What is being asked:
Copy every line below exactly.

>>>

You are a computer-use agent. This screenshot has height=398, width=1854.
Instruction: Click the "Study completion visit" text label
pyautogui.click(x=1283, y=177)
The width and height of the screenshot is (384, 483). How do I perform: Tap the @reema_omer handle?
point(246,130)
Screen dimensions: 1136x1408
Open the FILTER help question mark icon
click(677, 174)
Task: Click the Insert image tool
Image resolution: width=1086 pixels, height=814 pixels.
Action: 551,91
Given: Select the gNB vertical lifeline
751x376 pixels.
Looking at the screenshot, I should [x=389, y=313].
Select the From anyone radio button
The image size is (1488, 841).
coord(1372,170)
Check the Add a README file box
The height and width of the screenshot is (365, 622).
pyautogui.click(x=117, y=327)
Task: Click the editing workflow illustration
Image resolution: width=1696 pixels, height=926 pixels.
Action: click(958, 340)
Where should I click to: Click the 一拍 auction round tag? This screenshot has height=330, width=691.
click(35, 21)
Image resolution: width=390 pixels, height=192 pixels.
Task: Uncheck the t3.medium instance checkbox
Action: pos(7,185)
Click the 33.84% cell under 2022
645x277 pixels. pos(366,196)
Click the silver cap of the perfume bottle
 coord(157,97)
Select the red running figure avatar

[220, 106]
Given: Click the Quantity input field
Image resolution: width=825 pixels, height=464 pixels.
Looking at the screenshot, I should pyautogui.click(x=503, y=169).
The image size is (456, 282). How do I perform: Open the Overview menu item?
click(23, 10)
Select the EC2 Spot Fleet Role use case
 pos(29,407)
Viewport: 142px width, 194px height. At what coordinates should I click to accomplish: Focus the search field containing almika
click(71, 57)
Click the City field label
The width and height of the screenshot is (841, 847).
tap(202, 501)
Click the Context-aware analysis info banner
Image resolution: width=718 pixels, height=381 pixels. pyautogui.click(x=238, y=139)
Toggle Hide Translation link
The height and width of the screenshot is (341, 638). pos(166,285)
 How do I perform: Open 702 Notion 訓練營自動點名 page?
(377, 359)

<<<

Exercise answer:
You are a computer-use agent. This screenshot has height=398, width=1854.
Instruction: Click the "Study completion visit" text label
pyautogui.click(x=1283, y=177)
The width and height of the screenshot is (384, 483). How do I perform: Tap the @reema_omer handle?
point(246,130)
Screen dimensions: 1136x1408
Open the FILTER help question mark icon
click(677, 174)
Task: Click the Insert image tool
Image resolution: width=1086 pixels, height=814 pixels.
Action: 551,91
Given: Select the gNB vertical lifeline
751x376 pixels.
Looking at the screenshot, I should [x=389, y=313].
Select the From anyone radio button
The image size is (1488, 841).
coord(1372,170)
Check the Add a README file box
The height and width of the screenshot is (365, 622).
pyautogui.click(x=117, y=327)
Task: Click the editing workflow illustration
Image resolution: width=1696 pixels, height=926 pixels.
Action: click(958, 340)
Where should I click to: Click the 一拍 auction round tag? This screenshot has height=330, width=691.
click(35, 21)
Image resolution: width=390 pixels, height=192 pixels.
Task: Uncheck the t3.medium instance checkbox
Action: pos(7,185)
Click the 33.84% cell under 2022
645x277 pixels. pos(366,196)
Click the silver cap of the perfume bottle
 coord(157,97)
Select the red running figure avatar

[220, 106]
Given: Click the Quantity input field
Image resolution: width=825 pixels, height=464 pixels.
Looking at the screenshot, I should pyautogui.click(x=503, y=169).
The image size is (456, 282). How do I perform: Open the Overview menu item?
click(23, 10)
Select the EC2 Spot Fleet Role use case
 pos(29,407)
Viewport: 142px width, 194px height. At what coordinates should I click to accomplish: Focus the search field containing almika
click(71, 57)
Click the City field label
The width and height of the screenshot is (841, 847).
tap(202, 501)
Click the Context-aware analysis info banner
Image resolution: width=718 pixels, height=381 pixels. pyautogui.click(x=238, y=139)
Toggle Hide Translation link
The height and width of the screenshot is (341, 638). pos(166,285)
 How do I perform: Open 702 Notion 訓練營自動點名 page?
(377, 359)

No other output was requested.